CJEU: cannabis trade mark is contrary to public policy

Beverley Potts

An application for the above trade mark covering food and beverage items has been rejected by the EU General Court. The court confirmed the EUIPO’s previous decision that the mark is contrary to public policy for the following reasons:

  1. The sign contains a stylised depiction of the cannabis plant, which is the media symbol for marijuana;
  2. The word AMSTERDAM refers to the city’s tolerance policy regarding the sale of narcotics derived from cannabis (in certain circumstances);
  3. The word STORE would lead consumers to expect that the goods sold under the sign would correspond to those available in a shop selling narcotic substances.

The court acknowledged that hemp is not an illegal narcotic substance if its THC level is below a certain threshold. However, the combination of the 3 elements in the sign draws the attention of consumers, who don’t necessarily have technical knowledge regarding cannabis as a narcotic substance that is illegal in many EU countries. The Court emphasised that, even though the legalisation of cannabis for therapeutic and recreational purposes is under discussion across the EU, the consumption and use of cannabis containing THC above a stated threshold remains illegal in most EU states.
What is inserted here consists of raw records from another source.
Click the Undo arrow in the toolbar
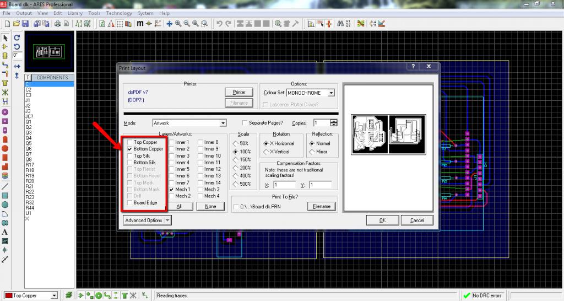 (219, 24)
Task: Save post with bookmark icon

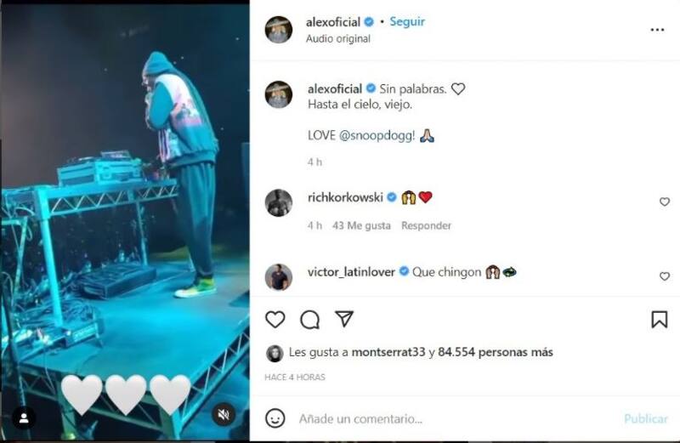Action: click(x=660, y=320)
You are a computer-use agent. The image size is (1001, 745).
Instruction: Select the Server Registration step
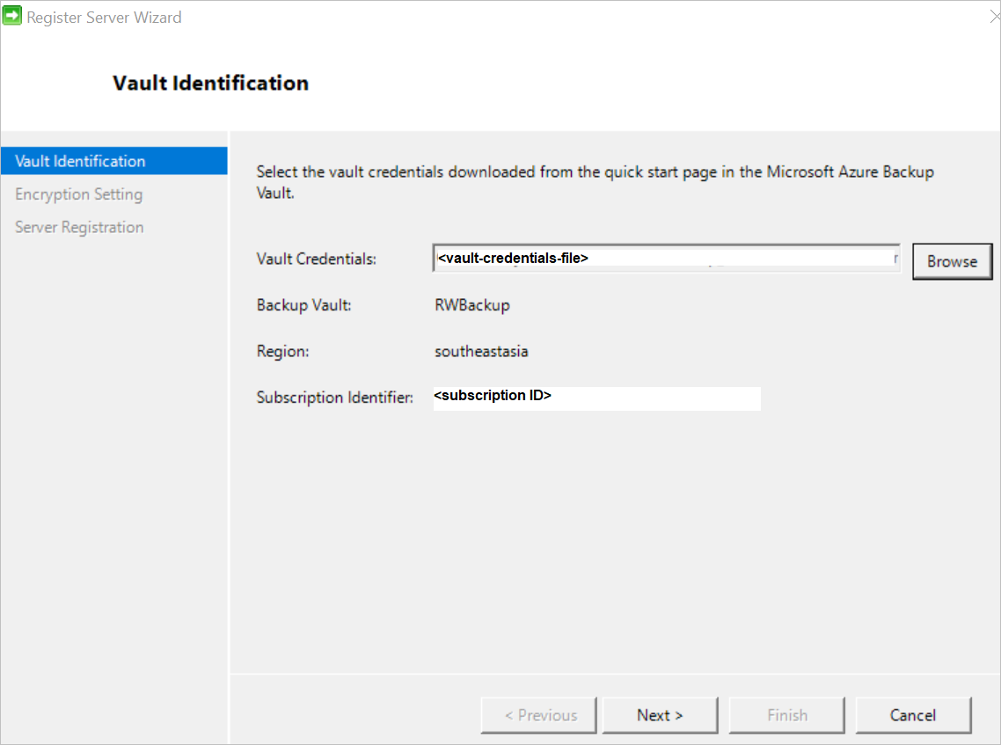tap(79, 226)
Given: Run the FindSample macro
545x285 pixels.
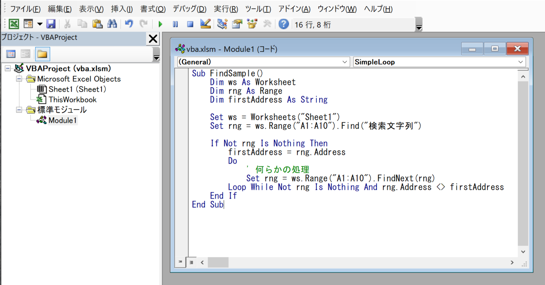Looking at the screenshot, I should pyautogui.click(x=160, y=24).
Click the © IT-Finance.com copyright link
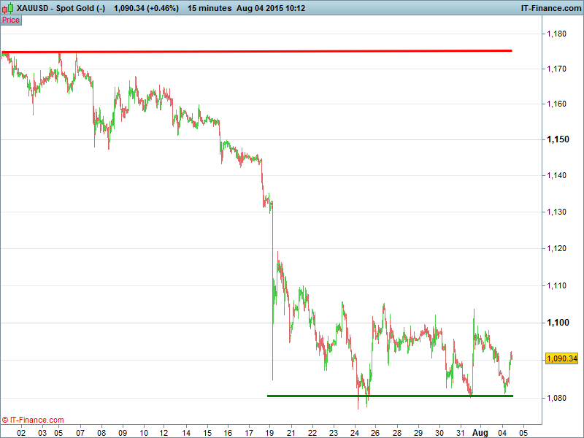The width and height of the screenshot is (584, 438). click(33, 420)
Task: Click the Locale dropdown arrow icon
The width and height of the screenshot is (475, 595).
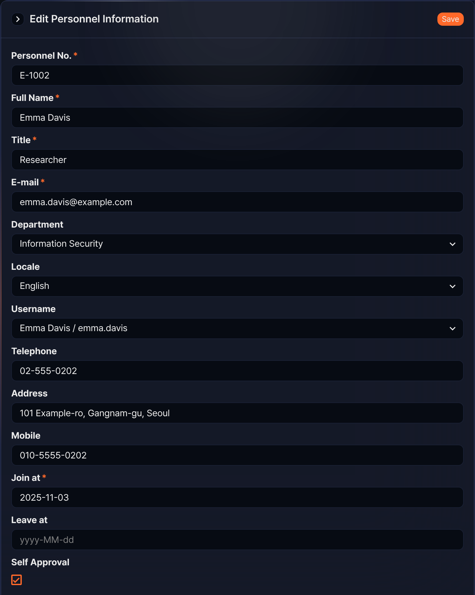Action: 453,286
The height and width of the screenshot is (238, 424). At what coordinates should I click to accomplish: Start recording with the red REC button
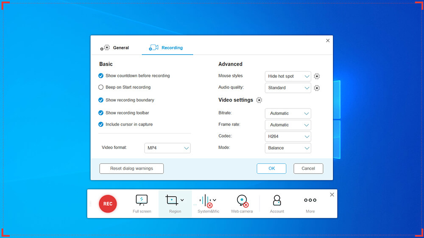[x=108, y=204]
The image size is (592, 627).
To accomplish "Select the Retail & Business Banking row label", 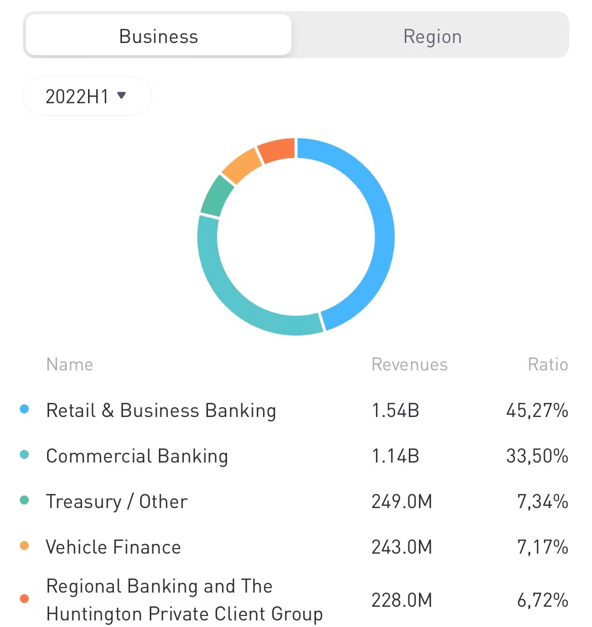I will 161,410.
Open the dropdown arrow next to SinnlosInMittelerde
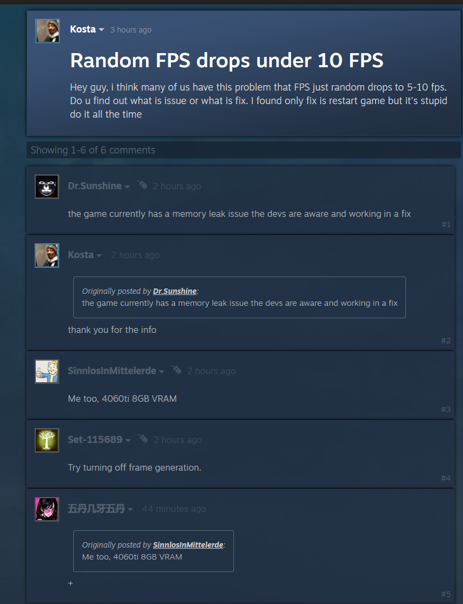463x604 pixels. coord(162,371)

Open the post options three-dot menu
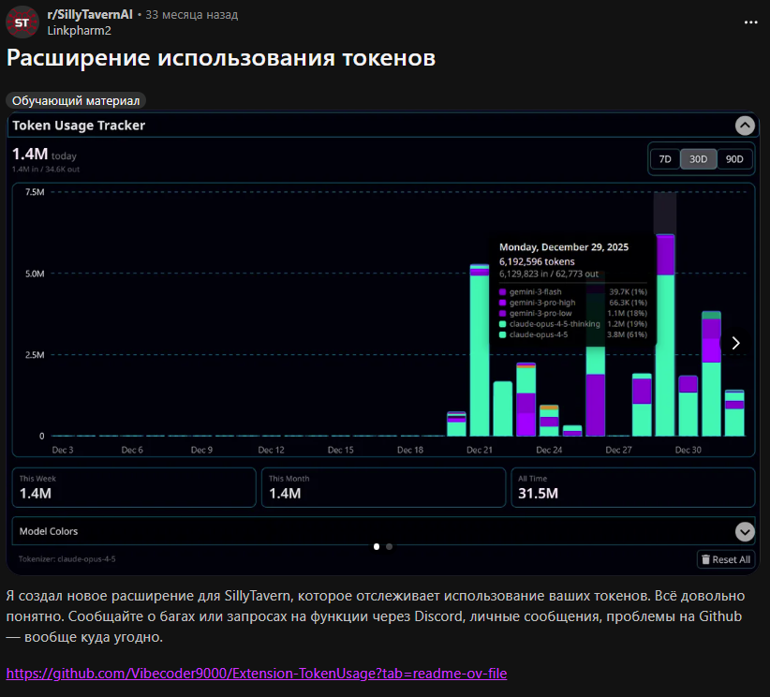[x=749, y=22]
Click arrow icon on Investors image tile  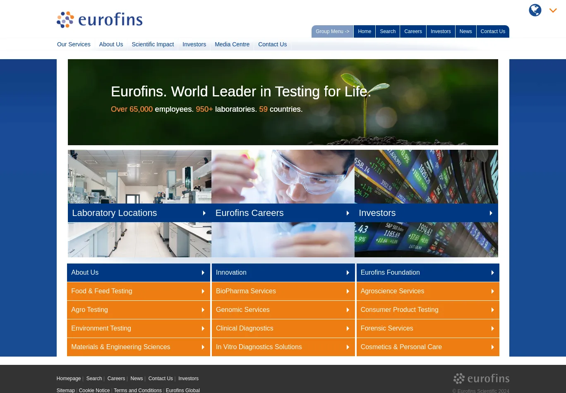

There is therefore a public health objective in tackling the narcotic substance derived from cannabis and combating the harmful effects of that substance. Accordingly, rules on the use of that substance are a matter of public policy. The relevant public would perceive the sign as an indication that the food and drink products sold under it contain narcotic substances that are illegal in many EU member states and that is sufficient to conclude that the mark is contrary to public policy.

This is an example of a growing trend with companies trying to register cannabis related trade marks. These trade marks can face problems if they are considered to be descriptive of the goods that they cover or, as here, they are considered to be contrary to public policy or accepted principles of morality.

This case confirms the general principle that signs will not be registrable if they might be perceived as encouraging the purchase of illegal goods or trivialising their consumption. A trade mark application for ‘La Mafia se sienta a la mesa’ was previously rejected for similar reasonsbecause it conveyed a positive image and trivialised the serious harm inflicted by a criminal organisation. Such a mark is likely to shock or offend any person who, on EU territory, encounters that mark and has average sensitivity and tolerance thresholds. It is therefore likely that future marks that give the impression of promoting illegal activity, glamorising illegal or recreational drug taking or allude to the psychotropic effects of THC, might also fall foul of this ground.

On the other hand, the use of cannabis-derived products for medicinal purposes is increasing across the EU and there are a number of products that have now obtained regulatory approval. Trade mark applications for those products (e.g. SATIVEX and EPIDYOLEX) have succeeded to registration because there is nothing inherently abhorrent in the trade mark itself, it should not offend the EU public and it doesn’t fall foul of other invalidity grounds by being e.g. descriptive or deceptive.

We are also seeing an increase in the number of CBD-related products available on the high street (creams, oils, supplements, cosmetics, foods and beverages). We therefore expect to see the trade mark registries and courts having to grapple with whether marks covering these types of products are descriptive, deceptive as to the nature of the goods covered or their proven effects or contrary to public policy or morality, bearing in mind the shifting regulatory position and developing consumer attitudes towards cannabis. In this regard, the USPTO has recently issued guidance that it will follow the normal examination procedures for trade mark applications for CBD products filed after December 2018 (when hemp-derived CBD with less than 0.3% THC was legalised). These guidelines remove the USPTO’s longstanding bar on cannabis-related trade marks and instead state that registration of marks covering hemp-derived goods and services, including CBD, will be allowed provided the products specify that their THC content is under 0.3%.